人は感銘を受けた時、その体験を再び求めたり、または深めたいと考えたりして行動に移すと思う。
旅に例えれば、再訪という動きも当てはまるかもしれない。

10月中旬、台湾の旅行会社が催行した東北周遊ツアーで台湾から約20人の旅行者が能代市の旧料亭金勇、藤里町の田苗代湿原や岳岱自然観察教育林を訪れた。

ツアーが実現した背景には、訪日外国人旅行者(インバウンド)の誘致による地域振興を目指す一般社団法人・あきた白神ツーリズムが台湾で取り組んできた能代山本に関する情報発信、現地の旅行会社関係者を招いた視察旅行などがあった。

台湾からの旅行者は黄葉期を迎えていたブナなどの森を歩き、何度も写真を撮影していた。
旅行会社の担当者は「静かで、空気が澄み、美しい自然環境が見られる場所を求める台湾の人は多い」と、白神山地を行き先の一つに選んだ理由を教えてくれた。
一行を案内した、あきた白神認定ガイドの1人は「別の季節にも遊びに来てもらいたい」と売り込みを忘れなかった。

この秋、能代山本も行程に組み込んだ台湾の旅行会社は来年の秋も同様のツアーを企画しており、ホームページで白神山地について、《享受自然生命的感動》などと紹介している。

白神山地は今年で世界自然遺産の登録から30年の節目を迎え、改めて関心が向けられる年でもあった。

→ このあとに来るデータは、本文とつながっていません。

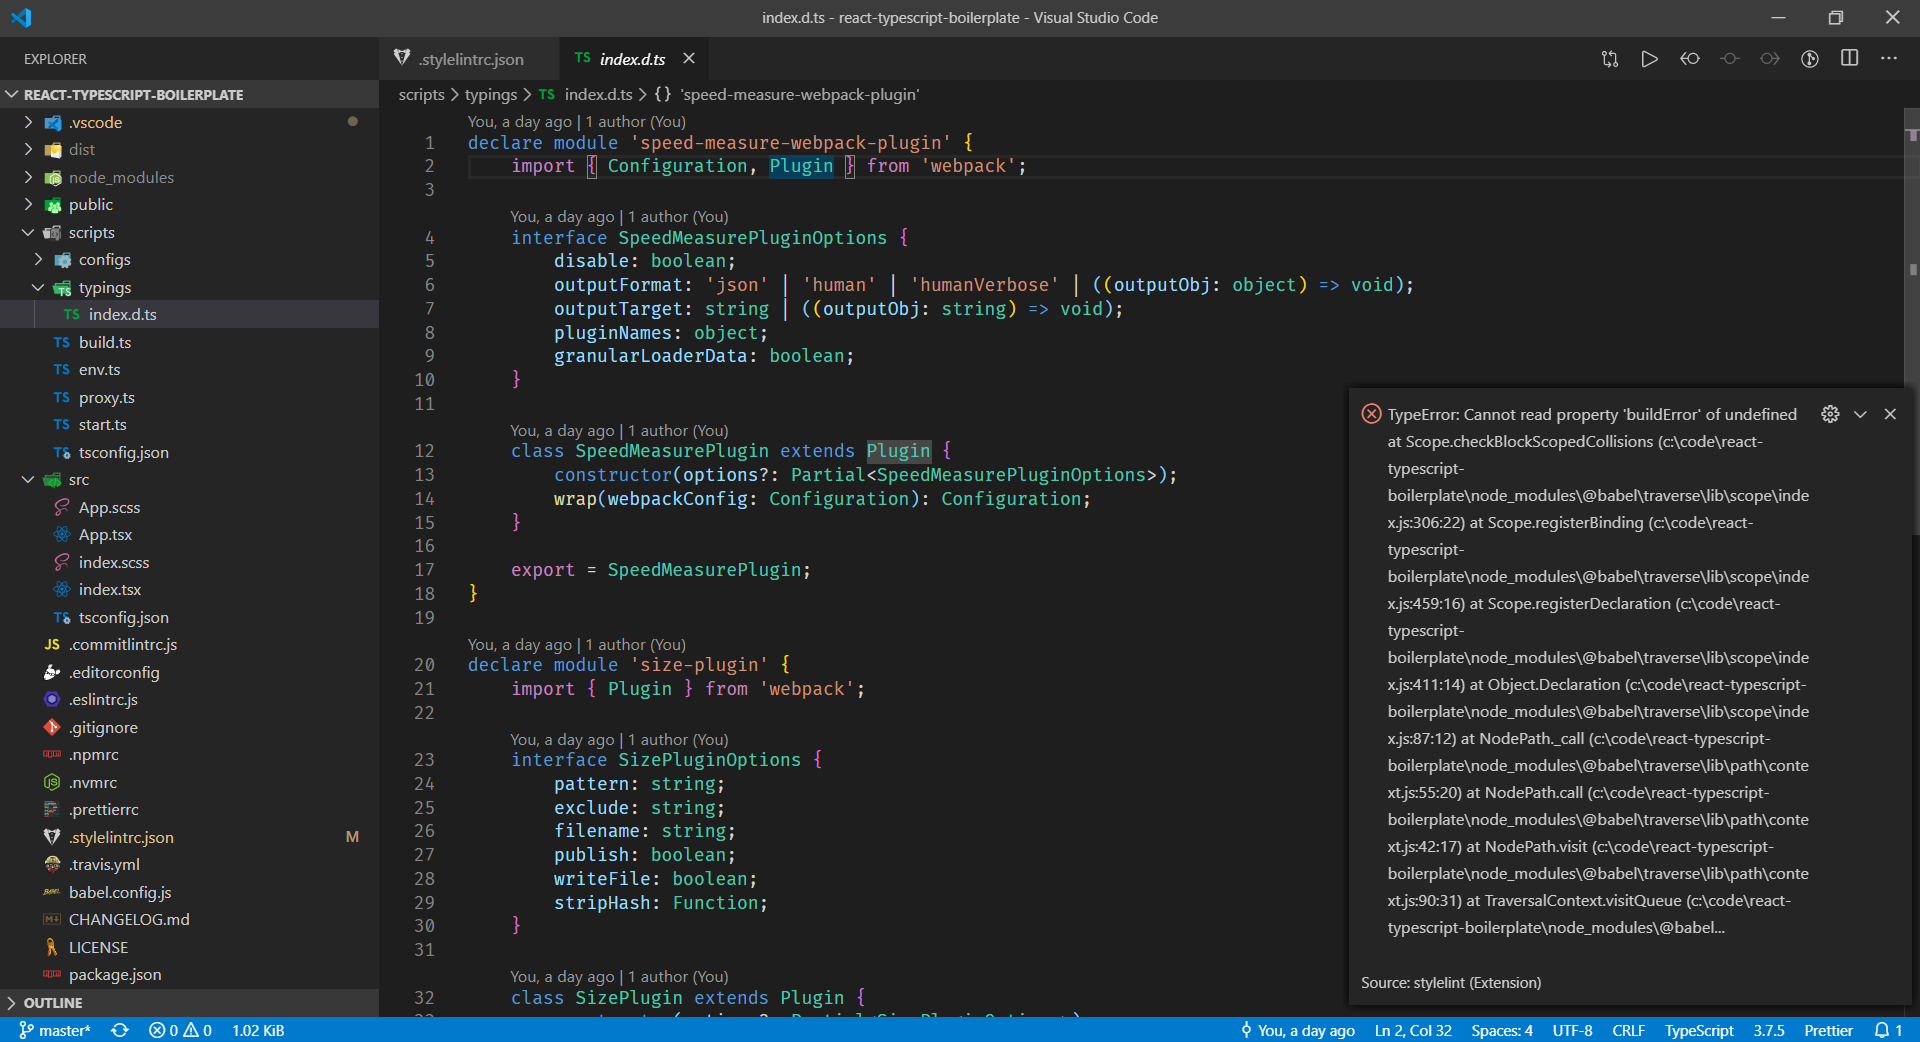Expand the error popup details chevron
This screenshot has width=1920, height=1042.
[1860, 414]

麓に位置する能代山本は「また行ってみたい」と再訪を望まれ、選ばれる土地なのか。
地域資源の価値を認識し、魅力として的確に伝えられているか。
今後、どのように歩むのか。
思いを巡らせれば尽きない。
当地に暮らす者の悩みであり、責務なのかもしれない。
今年、白神山地に関する取材で、改めて考えさせられた。